Chapitre 27
Recroquevillée dans mon coin, je ne quitte pas Ombeline des yeux. Je guette chaque crissement de paupières, chaque indice qui me confirmerait qu'elle est toujours vivante et qu'elle se bat. La fille a fait tout ce qu'elle pouvait pour contrôler l'hémorragie, comme si sauver la vie misérable d'une Deuxième Quartier avait une importance capitale pour elle.
— On arrive, informe une voix masculine dans un appareil accroché à sa ceinture.
— Mélanie, je vais devoir te bander les yeux pour des raisons de sécurité.
Je ne veux pas qu'elle m'approche ou qu'elle me touche. Elle m'assure ne pas être un Veilleur, pourtant elle porte leur tenue réglementaire, leurs gants noirs, leurs armes. Ces mêmes armes qui ont massacré tout le monde dans le village. Quand elle essaye de m'aveugler, je lutte et son camarade doit intervenir pour me maîtriser.
— Bordel, c'est une vraie furie ! Génial, ton idée de l'embarquer !
— Mélanie, calme-toi !
— File-lui un sédatif ! Elle en a rien à cirer de ce que tu lui racontes ! Aïe ! Merde, elle m'a griffé ! Pique-la, bon sang !
— Mélanie, calme-toi ! Tu peux me dire comment tu comptes survivre si je te largue au milieu de nulle part ?
La réalité me rattrape. Je me fige et la fille en profite pour m'aveugler. Le dénommé Tom se tient à mes côtés et m'empêchent de faire un pas. Les portes du camion s'ouvrent. Je ne sens pas le vent sur mon visage. Des voix s'élèvent, différentes. J'appelle Ombeline, j'essaye de la réveiller. La fille me demande de rester en retrait. Mon surveillant m'empêche de bouger ou même d'intervenir. Il me répète de rester tranquille, pendant que j'entends des gens monter et descendre du camion. Je tends l'oreille pour comprendre ce qui se passe. Des bruits métalliques, le bruit de roues... Tout se passe très vite.
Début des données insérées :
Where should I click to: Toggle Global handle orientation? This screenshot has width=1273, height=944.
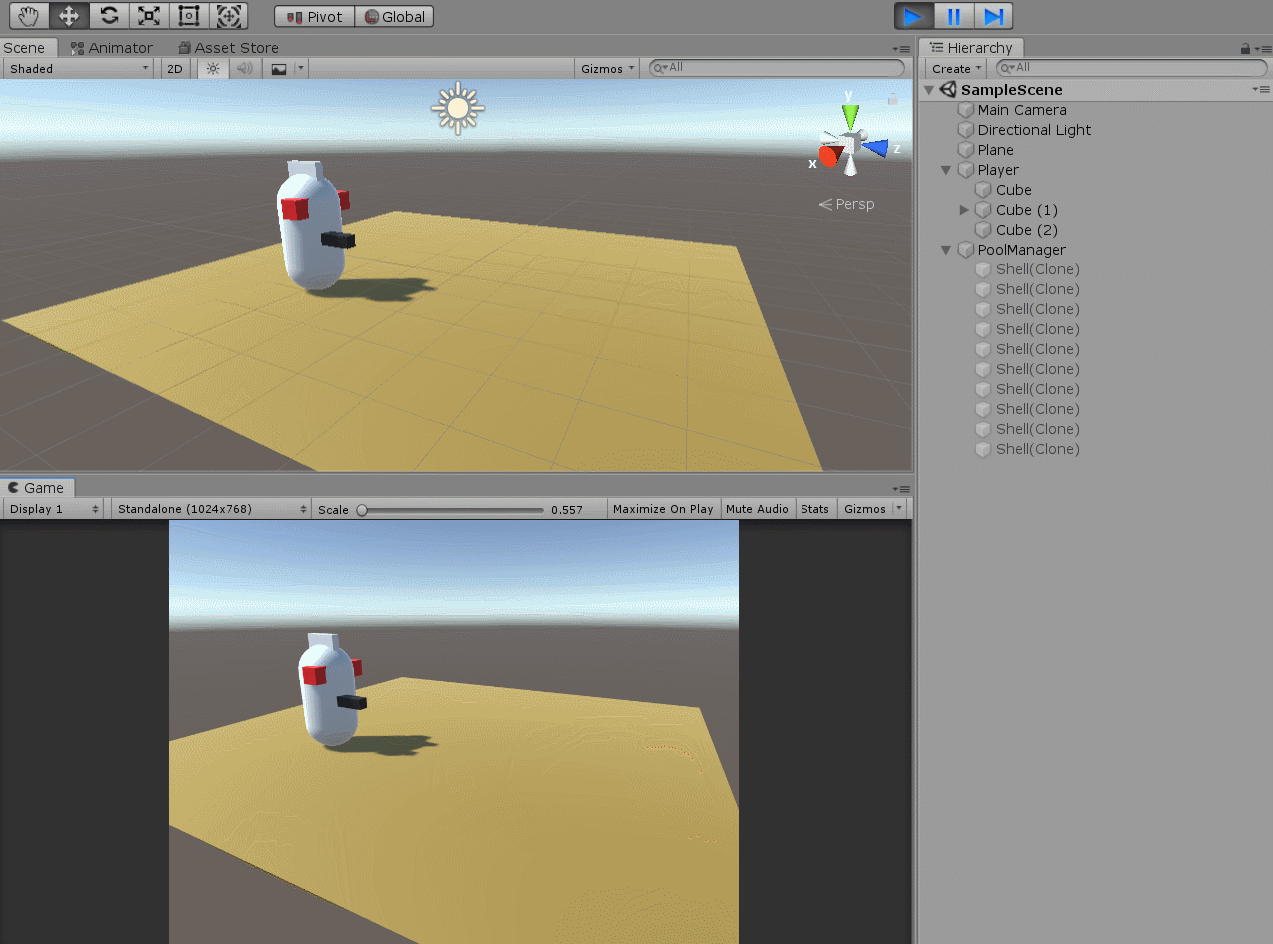pyautogui.click(x=394, y=15)
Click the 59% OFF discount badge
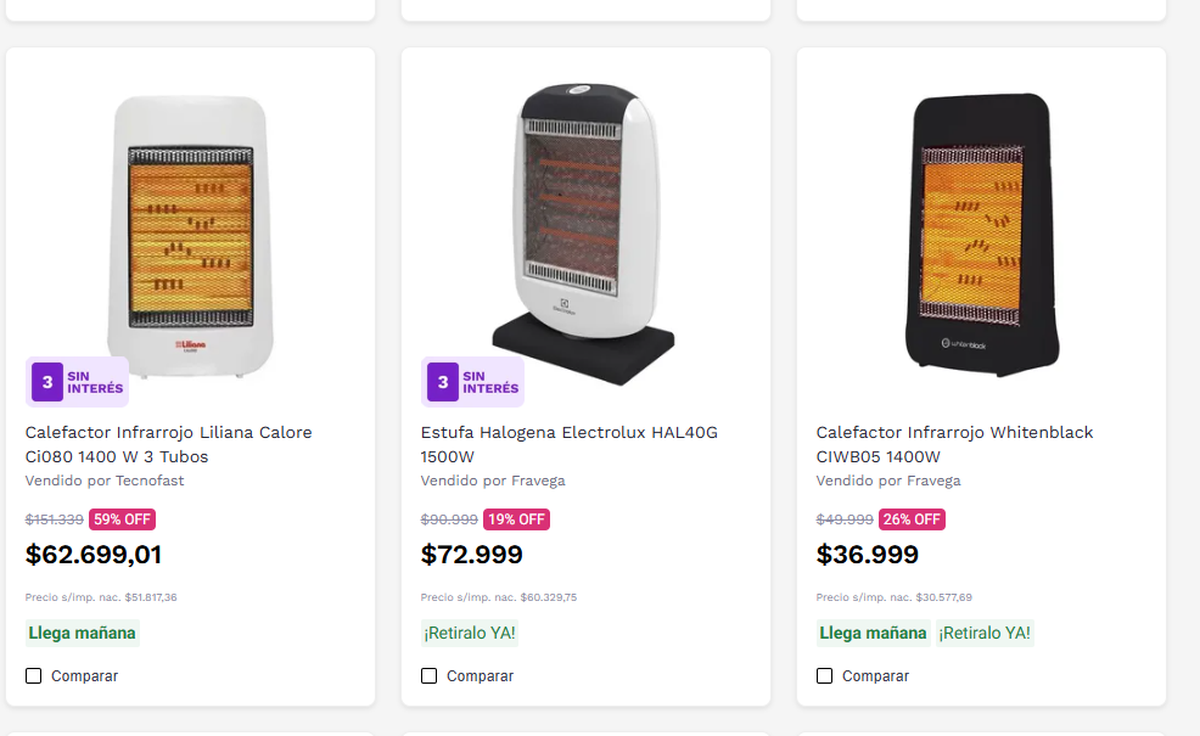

Un frisson glacial me traverse. Ombeline ! Où est-ce qu'ils l'emmènent ? Des bras m'enserrent les côtes alors que je fais un pas vers elle. Et serrent, et serrent encore. Je n'arrive même plus à me débattre et cela me rend folle. Je crie, je m'agite comme une forcenée, jusqu'à ce qu'on me pose de force sur une chaise où mon bandeau m'est enfin retiré. Le temps que je m'habitue à la lumière de la pièce, la porte claque et je me retrouve seule.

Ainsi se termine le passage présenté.